In comparison to the previously reported ETTA systems with the same linear dialdehydes, namely TA, Biph, and TT, the reflections associated with the stacking distances in PXRD pattern are shifted from about 19.5° 2θ to 23.9° 2θ, corresponding to a reduction of stacking distances of about 4.6 Å (for TA ETTA-COF, Biph ETTA-COF, and TT ETTA-COF)42 to 3.6 Å (TA and TT DBC-COFs), and 3.7 Å (Biph DBC-COF). This strongly decreased stacking distance (by almost 1.0 Å) for each DBC-containing COF is attributed to the more planar (gently curved) shape of the chrysene building block compared to the more sterically demanding ETTA node.45 The influence of the linear dialdehyde on the stacking distance is apparently less dominant, though being still detectable.

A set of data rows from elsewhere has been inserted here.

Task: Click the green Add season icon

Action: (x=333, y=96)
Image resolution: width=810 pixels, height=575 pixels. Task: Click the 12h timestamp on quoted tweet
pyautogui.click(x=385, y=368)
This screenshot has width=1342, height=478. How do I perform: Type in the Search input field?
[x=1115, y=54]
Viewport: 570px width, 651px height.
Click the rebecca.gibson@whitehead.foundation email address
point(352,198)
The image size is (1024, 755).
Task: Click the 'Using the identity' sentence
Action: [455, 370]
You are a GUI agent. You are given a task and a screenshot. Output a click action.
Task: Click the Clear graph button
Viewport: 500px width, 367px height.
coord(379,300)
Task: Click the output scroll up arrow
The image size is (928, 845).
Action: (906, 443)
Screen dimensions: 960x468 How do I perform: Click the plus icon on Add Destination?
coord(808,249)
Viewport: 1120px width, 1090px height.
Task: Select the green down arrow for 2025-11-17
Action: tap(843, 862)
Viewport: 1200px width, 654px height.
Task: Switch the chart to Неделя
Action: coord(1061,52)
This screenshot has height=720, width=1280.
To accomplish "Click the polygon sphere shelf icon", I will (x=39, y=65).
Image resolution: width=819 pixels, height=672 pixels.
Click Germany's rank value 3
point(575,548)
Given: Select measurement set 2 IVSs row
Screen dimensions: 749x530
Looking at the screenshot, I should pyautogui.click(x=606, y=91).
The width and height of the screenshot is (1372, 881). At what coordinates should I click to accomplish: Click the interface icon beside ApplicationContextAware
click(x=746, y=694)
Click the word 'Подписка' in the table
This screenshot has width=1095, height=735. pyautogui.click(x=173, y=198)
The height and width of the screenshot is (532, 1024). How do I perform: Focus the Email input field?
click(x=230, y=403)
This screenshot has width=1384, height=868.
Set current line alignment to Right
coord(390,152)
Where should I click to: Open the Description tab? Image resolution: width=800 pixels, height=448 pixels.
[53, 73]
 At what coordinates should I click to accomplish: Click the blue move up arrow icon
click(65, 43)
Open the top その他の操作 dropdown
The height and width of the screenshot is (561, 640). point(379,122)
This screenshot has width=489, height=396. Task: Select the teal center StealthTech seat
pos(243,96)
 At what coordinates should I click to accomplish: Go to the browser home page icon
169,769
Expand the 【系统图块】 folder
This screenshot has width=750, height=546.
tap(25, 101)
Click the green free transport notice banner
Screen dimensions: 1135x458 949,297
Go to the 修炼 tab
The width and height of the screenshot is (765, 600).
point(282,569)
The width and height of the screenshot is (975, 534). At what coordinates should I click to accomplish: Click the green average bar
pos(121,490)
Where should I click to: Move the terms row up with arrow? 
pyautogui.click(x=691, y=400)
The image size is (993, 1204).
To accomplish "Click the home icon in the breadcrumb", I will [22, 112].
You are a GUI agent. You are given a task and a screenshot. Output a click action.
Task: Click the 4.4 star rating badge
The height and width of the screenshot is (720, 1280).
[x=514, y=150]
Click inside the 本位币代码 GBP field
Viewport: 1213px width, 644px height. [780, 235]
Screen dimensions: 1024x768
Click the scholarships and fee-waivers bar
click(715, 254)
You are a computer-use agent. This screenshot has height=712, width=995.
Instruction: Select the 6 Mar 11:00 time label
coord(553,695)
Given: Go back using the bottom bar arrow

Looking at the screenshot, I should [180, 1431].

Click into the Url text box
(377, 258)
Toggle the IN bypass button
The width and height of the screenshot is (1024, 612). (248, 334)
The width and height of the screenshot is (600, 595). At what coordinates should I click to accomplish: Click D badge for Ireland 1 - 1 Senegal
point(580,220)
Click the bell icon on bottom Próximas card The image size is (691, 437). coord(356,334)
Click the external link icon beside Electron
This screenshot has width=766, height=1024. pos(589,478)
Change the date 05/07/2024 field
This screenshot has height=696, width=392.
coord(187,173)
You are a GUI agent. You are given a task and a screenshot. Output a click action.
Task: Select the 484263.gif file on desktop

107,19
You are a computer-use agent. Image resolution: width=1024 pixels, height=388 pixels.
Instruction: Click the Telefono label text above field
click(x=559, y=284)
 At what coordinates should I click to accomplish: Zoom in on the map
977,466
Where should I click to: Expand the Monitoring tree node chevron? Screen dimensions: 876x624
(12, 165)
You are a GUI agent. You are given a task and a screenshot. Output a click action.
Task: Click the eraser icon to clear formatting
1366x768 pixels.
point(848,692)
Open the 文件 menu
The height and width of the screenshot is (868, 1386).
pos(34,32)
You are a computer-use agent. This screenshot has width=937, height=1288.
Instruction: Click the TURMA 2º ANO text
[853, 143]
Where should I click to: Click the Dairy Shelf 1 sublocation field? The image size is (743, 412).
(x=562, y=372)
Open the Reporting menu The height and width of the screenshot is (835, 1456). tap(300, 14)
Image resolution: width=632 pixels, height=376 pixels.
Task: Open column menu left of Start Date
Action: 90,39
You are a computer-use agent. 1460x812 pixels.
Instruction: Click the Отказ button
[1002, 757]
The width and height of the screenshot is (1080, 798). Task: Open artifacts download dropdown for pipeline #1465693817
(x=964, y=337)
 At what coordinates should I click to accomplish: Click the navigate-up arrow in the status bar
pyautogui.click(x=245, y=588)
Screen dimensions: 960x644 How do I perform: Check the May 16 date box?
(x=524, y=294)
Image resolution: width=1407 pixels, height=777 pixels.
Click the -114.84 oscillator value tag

Reported single crystal structures of the core elements of the different 4-connected COF building blocks, i.e., ETTA and DBC, clearly indicate the influence on the bond angles and steric requirements of the differently linked aromatic groups. In ETTA, an average dihedral angle of 47.3°[thin space (1/6-em)]52 was determined, while in DBC the average angle reduces to 24.7°.53 Here, the angles were determined for two intersecting planes created, in ETTA, by the ethylene bond and the sequentially connected two carbon atoms in the aromatic substitution. The dihedral angle for the corresponding chrysene molecule was determined in the same manner by considering the same atom connectivity (Fig. S9). Therefore, using a DBC node results in a COF kagome structure and connectivity similar to the ETTA-COF analogs, but the presence of a rigid naphthyl unit strongly reduces the torsion/rotation of the attached aromatic groups compared to the aromatic groups connected to the ethylene unit in ETTA. These findings are in line with the reported dihedral angles for ETTA and DBC.45 As a result, the π-stacking distance between adjacent COF layers is expected to be reduced while the existing DBC torsion angle is still sufficient to enable specific docking effects for the successive layers. This is expected to enable defined π–π-interactions in the stacks and improved π-orbital overlap within the individual layers allowing for extended electron delocalization.

Next, we investigated the photophysical properties of the DBC-COFs by means of UV-vis, PL and time-correlated single photon counting (TCSPC) spectroscopies. The influence of the respective linear building block on the optical absorption can be clearly seen in the absorbance spectra recorded for the DBC-COF powders (see Fig. 3 and Fig. S13). While the phenyl-based linear linkers TA and Biph exhibit light brown color, comparable absorption features and absorption onsets at around 550 to 580 nm, the incorporation of thienothiophene into the framework shifts the steep onset to longer wavelengths at around 650 nm. Consequently, the TT DBC-COF exhibits dark red color and a comparably smaller band gap, which was calculated by Tauc plot. Assuming a direct optical band gap for the DBC-COFs, we obtained a band gap of 2.00 eV for the TT DBC-COF. In comparison, the direct optical band gaps of TA DBC-COF and Biph DBC-COF were calculated to be 2.30 eV and 2.38 eV, respectively (Fig. S14). In the context of extended conjugation within the COF layers, the TT DBC-COF exhibits a clear red-shifted absorption onset compared to its ETTA analogue. This extended absorbance can be attributed to the effect of closely packed molecular aggregates and larger π-electron delocalization attained by the geometry of the DBC node.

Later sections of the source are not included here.